--- BEGIN ---

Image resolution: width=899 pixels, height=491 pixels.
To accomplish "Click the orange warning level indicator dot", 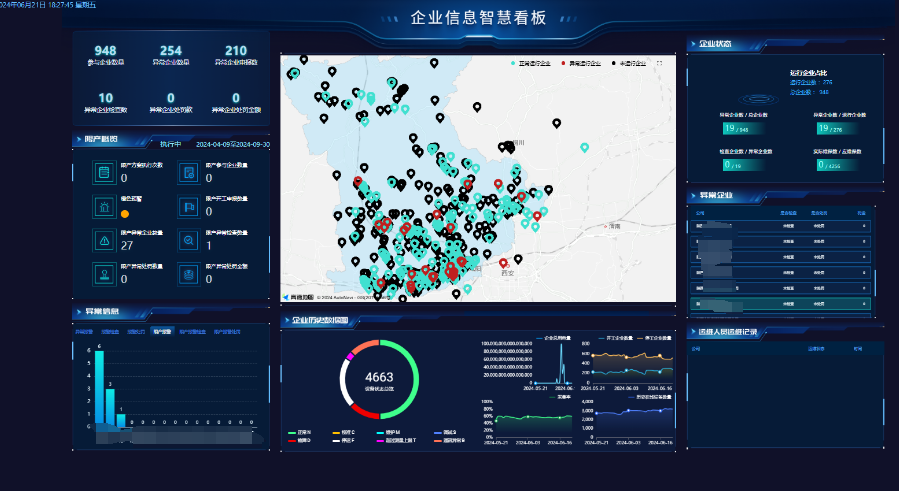I will pyautogui.click(x=125, y=214).

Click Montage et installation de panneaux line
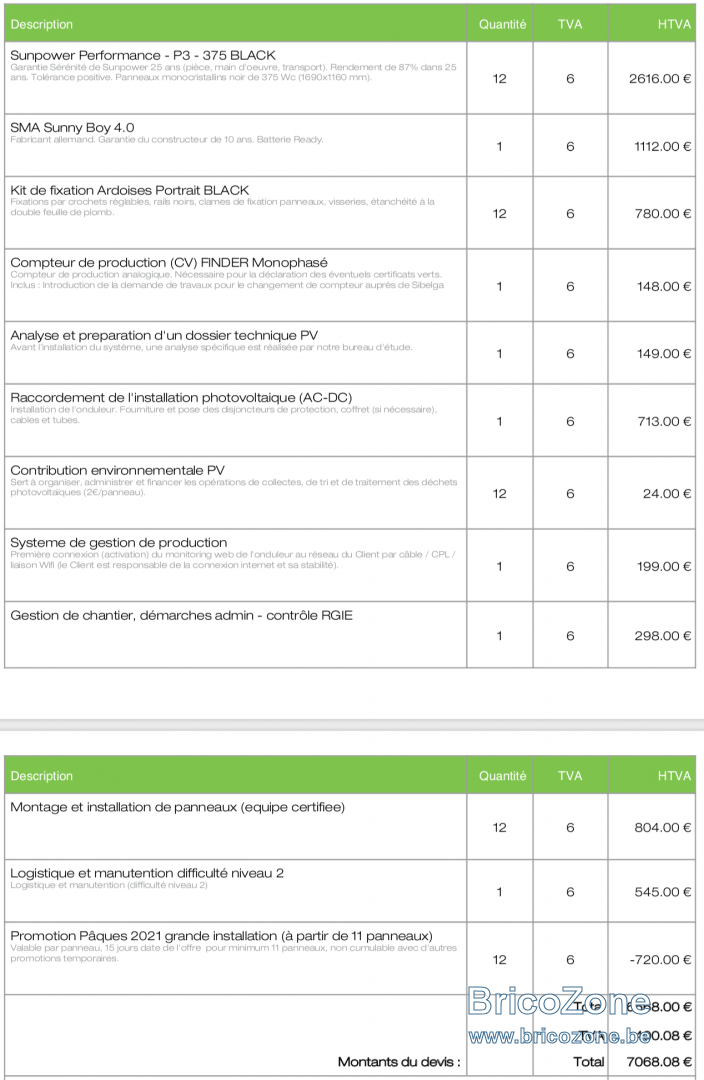pos(177,807)
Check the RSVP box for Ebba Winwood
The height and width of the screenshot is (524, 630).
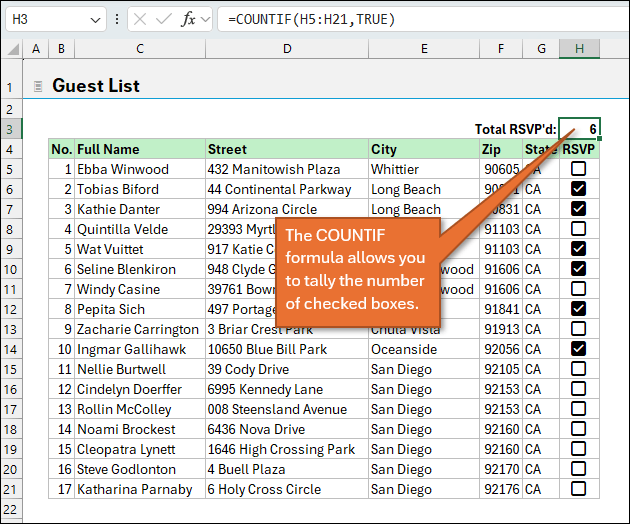(578, 169)
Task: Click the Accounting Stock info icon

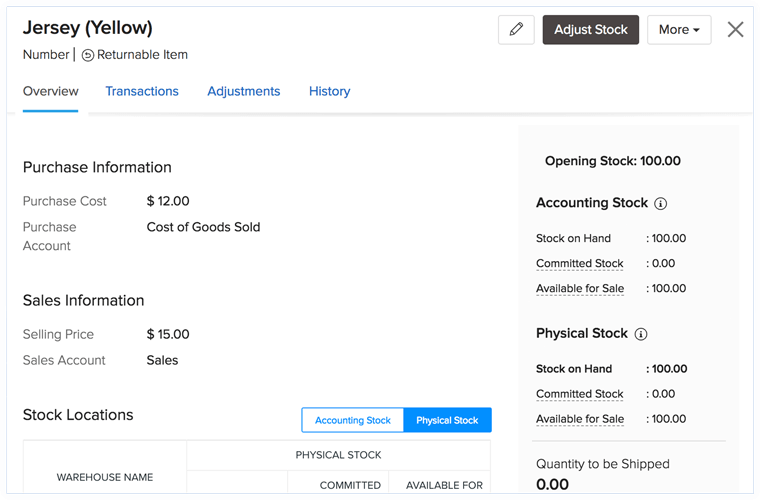Action: 660,203
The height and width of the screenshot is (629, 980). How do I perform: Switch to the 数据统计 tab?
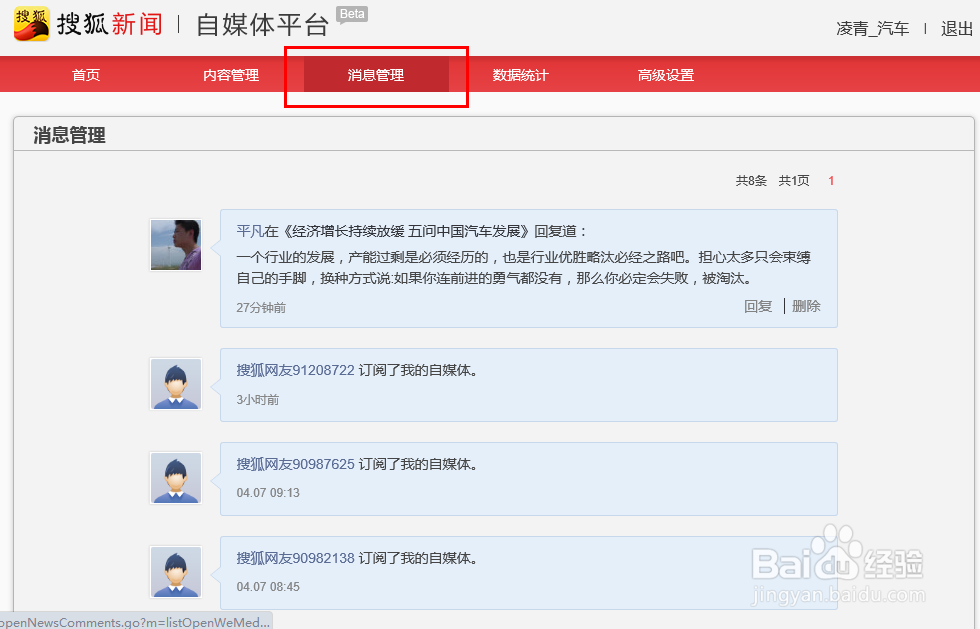pyautogui.click(x=520, y=74)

--- END ---

• [Problem description]: Present the part of the records that opens with the line containing "Check the RSVP box for Ebba Winwood" and closes with the end of the records as a two-column CSV headed instruction and response: one row per record, with its text and its answer each in a single quoted field and line breaks replaced by spaces. Leave the pictures out.

• [Result below]:
instruction,response
"Check the RSVP box for Ebba Winwood The height and width of the screenshot is (524, 630).","(578, 169)"
"Task: Click the Accounting Stock info icon","Action: 660,203"
"The height and width of the screenshot is (629, 980). How do I perform: Switch to the 数据统计 tab?","pyautogui.click(x=520, y=74)"